(Source data)

=-=-=-=-=

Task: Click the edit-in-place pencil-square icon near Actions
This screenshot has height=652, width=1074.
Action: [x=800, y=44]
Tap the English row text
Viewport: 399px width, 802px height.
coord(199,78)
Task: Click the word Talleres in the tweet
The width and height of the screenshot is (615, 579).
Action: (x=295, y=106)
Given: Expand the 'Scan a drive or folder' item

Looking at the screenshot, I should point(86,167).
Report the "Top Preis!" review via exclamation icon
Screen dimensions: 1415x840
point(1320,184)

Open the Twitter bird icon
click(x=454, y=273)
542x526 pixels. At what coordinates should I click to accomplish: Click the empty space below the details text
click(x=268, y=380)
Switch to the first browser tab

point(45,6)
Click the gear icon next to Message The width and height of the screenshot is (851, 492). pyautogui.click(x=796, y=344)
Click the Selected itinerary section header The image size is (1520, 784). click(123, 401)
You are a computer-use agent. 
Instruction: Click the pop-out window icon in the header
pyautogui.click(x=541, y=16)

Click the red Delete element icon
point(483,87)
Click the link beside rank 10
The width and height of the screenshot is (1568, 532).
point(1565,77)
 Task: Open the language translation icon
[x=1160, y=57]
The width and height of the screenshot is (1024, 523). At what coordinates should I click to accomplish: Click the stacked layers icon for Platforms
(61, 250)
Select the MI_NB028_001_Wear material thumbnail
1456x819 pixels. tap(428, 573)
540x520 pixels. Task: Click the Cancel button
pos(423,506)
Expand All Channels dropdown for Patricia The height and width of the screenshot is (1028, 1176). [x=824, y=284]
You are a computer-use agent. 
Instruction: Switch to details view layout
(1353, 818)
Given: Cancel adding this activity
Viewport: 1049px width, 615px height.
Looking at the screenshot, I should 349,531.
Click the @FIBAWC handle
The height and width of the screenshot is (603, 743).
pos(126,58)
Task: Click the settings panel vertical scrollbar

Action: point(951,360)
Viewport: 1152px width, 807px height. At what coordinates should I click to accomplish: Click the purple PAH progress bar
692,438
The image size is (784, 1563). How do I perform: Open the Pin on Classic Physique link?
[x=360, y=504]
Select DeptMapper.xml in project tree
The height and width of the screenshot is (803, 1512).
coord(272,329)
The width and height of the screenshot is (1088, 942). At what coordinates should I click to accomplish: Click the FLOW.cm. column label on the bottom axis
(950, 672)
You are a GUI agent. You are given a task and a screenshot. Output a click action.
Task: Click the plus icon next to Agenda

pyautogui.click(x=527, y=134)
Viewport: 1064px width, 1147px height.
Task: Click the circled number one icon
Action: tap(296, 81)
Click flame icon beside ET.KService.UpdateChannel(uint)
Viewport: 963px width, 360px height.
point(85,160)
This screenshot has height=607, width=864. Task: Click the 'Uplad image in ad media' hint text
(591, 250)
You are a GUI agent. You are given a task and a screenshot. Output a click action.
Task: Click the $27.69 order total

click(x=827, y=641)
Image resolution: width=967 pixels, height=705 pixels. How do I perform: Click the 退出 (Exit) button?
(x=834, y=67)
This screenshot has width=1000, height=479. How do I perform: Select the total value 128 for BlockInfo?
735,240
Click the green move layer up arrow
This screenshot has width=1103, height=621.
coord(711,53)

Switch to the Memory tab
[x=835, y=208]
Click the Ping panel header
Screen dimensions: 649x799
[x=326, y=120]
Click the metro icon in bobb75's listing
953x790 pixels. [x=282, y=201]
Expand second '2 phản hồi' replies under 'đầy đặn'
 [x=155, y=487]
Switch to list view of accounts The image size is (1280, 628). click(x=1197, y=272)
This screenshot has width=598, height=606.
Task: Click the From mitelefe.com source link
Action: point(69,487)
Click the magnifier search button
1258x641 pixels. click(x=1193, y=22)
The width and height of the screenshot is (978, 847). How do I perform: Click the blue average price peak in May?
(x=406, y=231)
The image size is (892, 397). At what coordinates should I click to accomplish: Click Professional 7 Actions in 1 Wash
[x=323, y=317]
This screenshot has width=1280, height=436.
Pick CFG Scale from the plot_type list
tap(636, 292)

=-=-=-=-=

Please repeat the lines above exactly, beginning with the line that contains "The image size is (892, 397)." and ending with the final one.

## RESPONSE TO THE TASK
The image size is (892, 397). At what coordinates should I click to accomplish: Click Professional 7 Actions in 1 Wash
[x=323, y=317]
This screenshot has width=1280, height=436.
Pick CFG Scale from the plot_type list
tap(636, 292)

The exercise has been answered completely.